- _Excerpted passage_
= = = = = = =
The Duke of Wellington

wished to explain what he had said respecting the petition presented against the Bishop of Peterborough. He did not dispute the right of their Lordships to inquire into any subject, the consideration of which might be submitted to them in a petition. But there ought to be something like prudence and propriety on the part of the petitioners; and certainly, the subjects of the question which a Bishop might think fit to put to candidates for ordination, was as improper and imprudent a subject for a petition as could be imagined.

Lord Holland

begged permission to say a few words in answer to the personal observations which had been made upon him by the noble Duke. There was nothing analogous in the two petitions in question. The noble Duke said that the petition which he (Lord Holland) presented against the Bishop of Peterborough for putting certain questions to candidates for ordination, was improper and imprudent. If the noble Duke would look back to the circumstances of that case, he would find they were these, that the law of the land required certain qualifications and testimonials from the candidates for ordination, and that the Bishop introduced others, which he was not authorised to introduce. But, in the present case, was there any allegation of a departure from the law of the land? Did the law of the land declare that a Roman Catholic Bishop should not dismiss any Roman Catholic clergyman from the exercise of his functions? The noble Duke had said, that of all men in the world, he (Lord Holland) was the last from whom he should have expected an objection to receive this petition. Now, at all times, whether sitting on one side of the House or the other, he had always expressed an opinion, that every petition ought to be received, which was couched in respectful language, and which did not relate to subjects of which the House had no cognizance. For many years that House had enjoyed de facto, though perhaps not de jure, an original jurisdiction between one man and another. But in every case like that which he had just described, where a petition referred to a subject of which the House had no cognizance, he had always refused to present such petition; and he had recommended a similar course to other noble Lords placed in similar circumstances. Suppose any of their Lordships were to dismiss an old servant for having brought an action of which they disapproved, would that servant be entitled to present a petition complaining of his dismissal? How could they enforce rights, the existence of which was not acknowledged by the law? He would not, however, press his opposition to the reception of the petition to a division, but should be satisfied with saying "Not content."

The Marquess of Westmeath

denied that there was any thing in the petition which should disincline their Lordships to receive it. The intolerant, inquisitorial, and tyrannical spirit of the Church of Rome was well known; and the object of the petition, as of many other petitions, was to obtain redress for an unjust act which the law could not reach. The noble Baron might recollect the case of the rev, Charles O'Connor Bog, a Catholic priest, who wrote on the veto, and on several points of the Catholic religion, and who was brought to an untimely end by the oppression and tyranny of a Catholic Prelate. It was endeavoured to raise proceedings in his favour, but the interference came too late. In the present case, there was a tyranny beyond the reach of the law; and as one of the Representative Peers of Ireland, he could not consent to the withdrawing of the petition.
= = = = = = =
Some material
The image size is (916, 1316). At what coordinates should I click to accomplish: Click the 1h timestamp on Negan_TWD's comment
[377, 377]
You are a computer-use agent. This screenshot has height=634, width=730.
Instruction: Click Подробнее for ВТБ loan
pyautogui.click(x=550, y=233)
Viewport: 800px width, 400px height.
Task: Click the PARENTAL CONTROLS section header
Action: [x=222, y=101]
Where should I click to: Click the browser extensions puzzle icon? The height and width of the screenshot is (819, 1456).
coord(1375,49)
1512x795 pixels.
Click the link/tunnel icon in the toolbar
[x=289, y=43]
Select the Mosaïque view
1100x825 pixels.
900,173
= = = = = = =
- _Challenge 1_
Please write out the part of the debate excerpt that begins with the words containing "wished to explain" and ends with "could be imagined.".
- _Challenge 2_
In the debate excerpt, which bishop was the subject of the petition Lord Holland had presented?
This material was taken from a different source.

- _Task output 1_
wished to explain what he had said respecting the petition presented against the Bishop of Peterborough. He did not dispute the right of their Lordships to inquire into any subject, the consideration of which might be submitted to them in a petition. But there ought to be something like prudence and propriety on the part of the petitioners; and certainly, the subjects of the question which a Bishop might think fit to put to candidates for ordination, was as improper and imprudent a subject for a petition as could be imagined.

- _Task output 2_
The Bishop of Peterborough.